30.5.13

Apuntes a propósito de “El Gran Gatsby” (III): La venganza de Fitzgerald

Zelda Fitzgerald
 
En cierto sentido, Scott Fitzgerald mantuvo una relación diferente con el cine a la de sus contemporáneos. Mientras que para otros insignes miembros de la Generación Perdida el cine era eso que les pagaba –mal- las copas y los cartuchos de pólvora, Fitzgerald realmente comprendió las posibilidades del séptimo arte. Cuando su mundo se partió en miles de pedazos y Zelda fue internada en una clínica psiquiátrica, el escritor se aferró con todas fuerzas a su máscara de guionista, dormitando en los sillones de los despachos de la MGM, remendando en la sombra los trabajos de los otros, intentando mantenerse sobrio y a flote en mitad de una piscina de ginebra. Fitzgerald recorría los estudios como Cristo recorrió el Calvario, con la mirada clavada en ninguna parte, atravesado por la duda, serpenteando entre los labios de la muerte.
Cada página de El último magnate, por ejemplo, habla mejor del cine clásico que cualquier discípulo de Bordwell. Lo mismo se puede decir del fascinante retrato de un Orson Welles fantasmático que esboza en uno de sus preclaros cuentos de Pat Hobby. Fitzgerald supo mirar a Welles con los ojos del futuro y le sacó una radiografía ausente y demencial que sólo se puede interpretar como un obituario adelantado. Años antes del estreno de Ciudadano Kane, el oráculo que sufría el síndrome de abstinencia dibujó un retrato desgastado en el que ya estaba todo escrito.
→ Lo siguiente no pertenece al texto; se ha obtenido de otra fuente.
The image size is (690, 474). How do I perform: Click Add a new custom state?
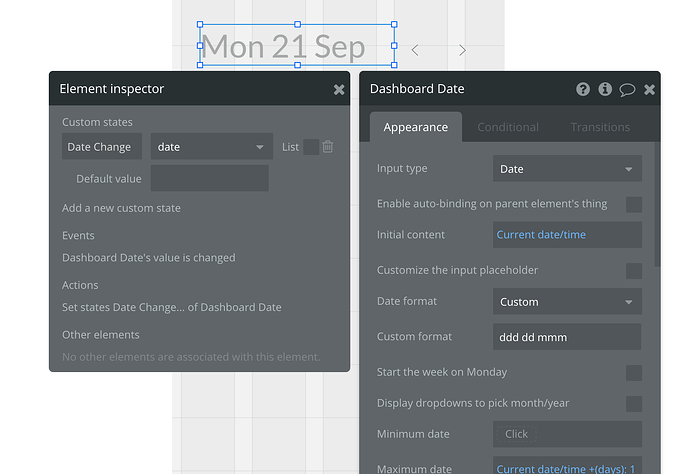(121, 208)
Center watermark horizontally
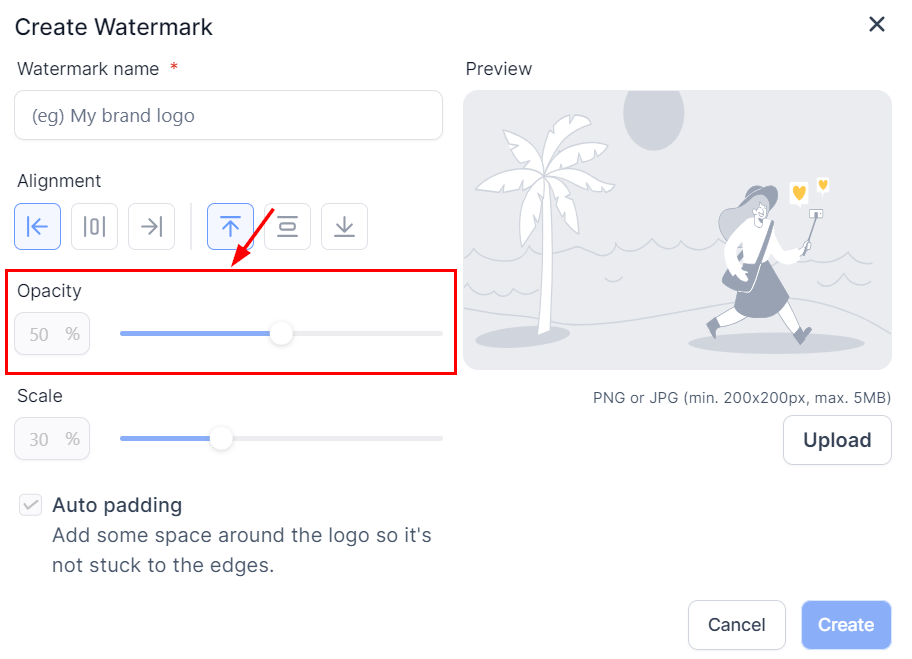912x659 pixels. pos(94,227)
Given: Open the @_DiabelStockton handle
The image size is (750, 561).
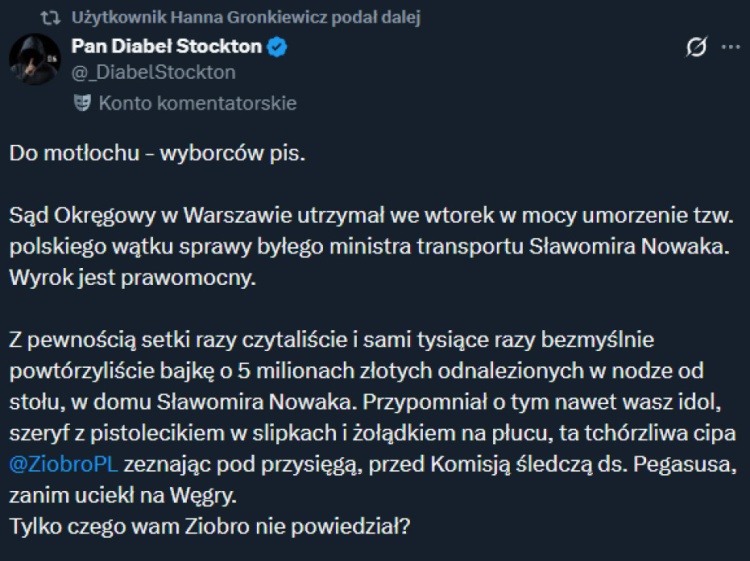Looking at the screenshot, I should [153, 71].
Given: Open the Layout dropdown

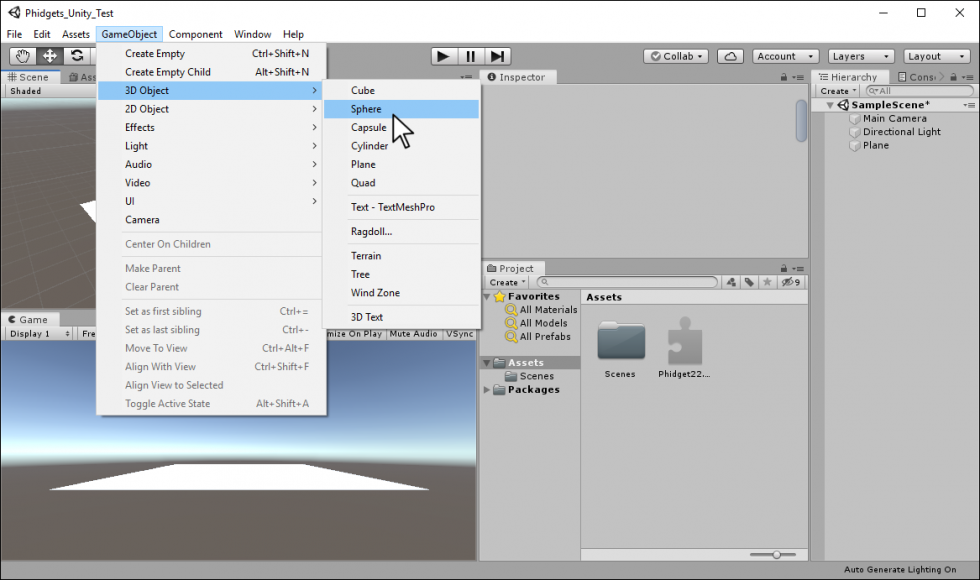Looking at the screenshot, I should (x=936, y=56).
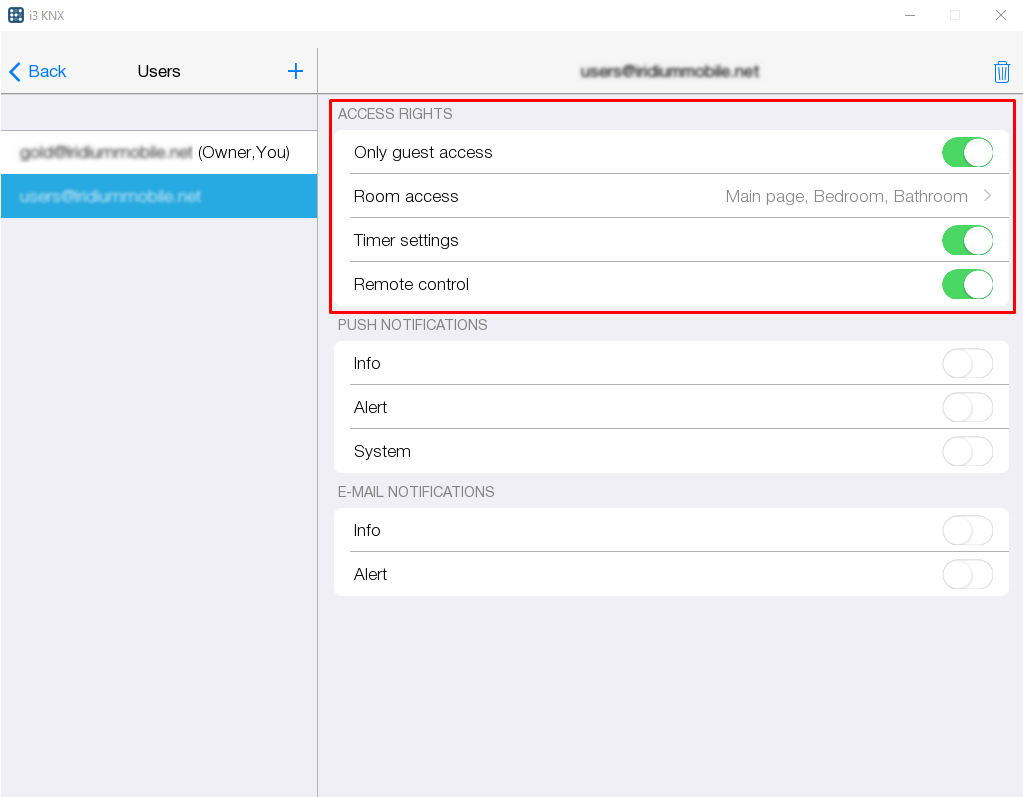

Sin embargo, el cine hasta ahora no ha sabido encarar con la desesperación necesaria lo que realmente latía en el interior de sus textos. Ni siquiera la sobrevalorada El increíble caso de Benjamin Button se acerca ligeramente a la sensación de éxtasis y agonía que salpica esa prosa dura y amarga. Hasta ahora, ya digo, el Fitzgerald recordado por la industria del cine ha sido un mazapán reseco de bajos vuelos demasiado acartonado como para hacerse cargo de la auténtica experiencia que ofrece nuestra lectura, nuestra mirada, nuestra arqueología de su tragedia.

El cine y Fitzgerald comparten una tensión común: la del rostro congelado en la mueca triste del recuerdo. Toda imagen proyectada no es sino un eco de una vivencia, algo que ocurrió o que se soñó delante del objetivo de una cámara. Una buena película es, ante todo, un documental sobre la angustia de su creador. En esta dirección, el maquillaje cuarteado de Daisy o la sexualidad gélida de la Baker, su gesto de maniquí roto necesitaba de una nueva manera de proponer una forma fílmica. Si leer a Fitzgerald es como mirar al propio pasado a través de las paredes de una botella vacía, necesitábamos que alguien modificara el objetivo de la cámara y depositara en su lugar un cuartil amargo de whisky. Vomitar en mitad de la resaca sobre la pantalla del Premiere, pedirle a Jack White que rompiera el espejo desde dentro, aguantar la mirada de ese cartel que contempla impertérrito –como los ojos de Dios, dice Fitzgerald una y otra vez- la pérdida de la esperanza, la contemplación de la sonrisa bacteriana a la hora del deseo, todo eso, toda esa imposibilidad que no hubiera podido enunciarse ni en los cincuenta, ni en los sesenta, ni muchísimo menos en el gesto demasiado autoconsciente de Robert Redford. Había que diseñar una nueva estrategia, y para ello se necesitaba urgentemente demoler todo lo anterior.

Luhrmann, proyectando su Gatsby en el festival de Cannes, ha vengado por la mano toda esa infecta colección de versiones y de subproductos en los que colocaron su nombre. Los ojos de la Nicole de Suave es la noche parpadean al fondo de la sala y la serpiente que había alimentado Scott con su propia sangre se nos aferra al cuello. Hace unos posts volvía de nuevo sobre la imposibilidad de comparar cine y literatura, y hoy debo hacer un pequeño matiz: el cine, si no es ni debe ser jamás una máquina de traducir, puede ser sin embargo una contundente ametralladora para reescribir el nombre, la historia y la mirada de un texto incomprendido.

Luhrmann, sin embargo, no adapta la obra de Fitzgerald. Su objetivo es otro. Sus fotogramas hablan, con toda probabilidad, de la lectura delirante y salpicada por el horror que Zelda tuvo que hacer, muchos años después, de la obra en la que su esposo le había regalado lo más valioso que tenía. Su historia de amor. Su promesa. Su inmortalidad. Su ataúd.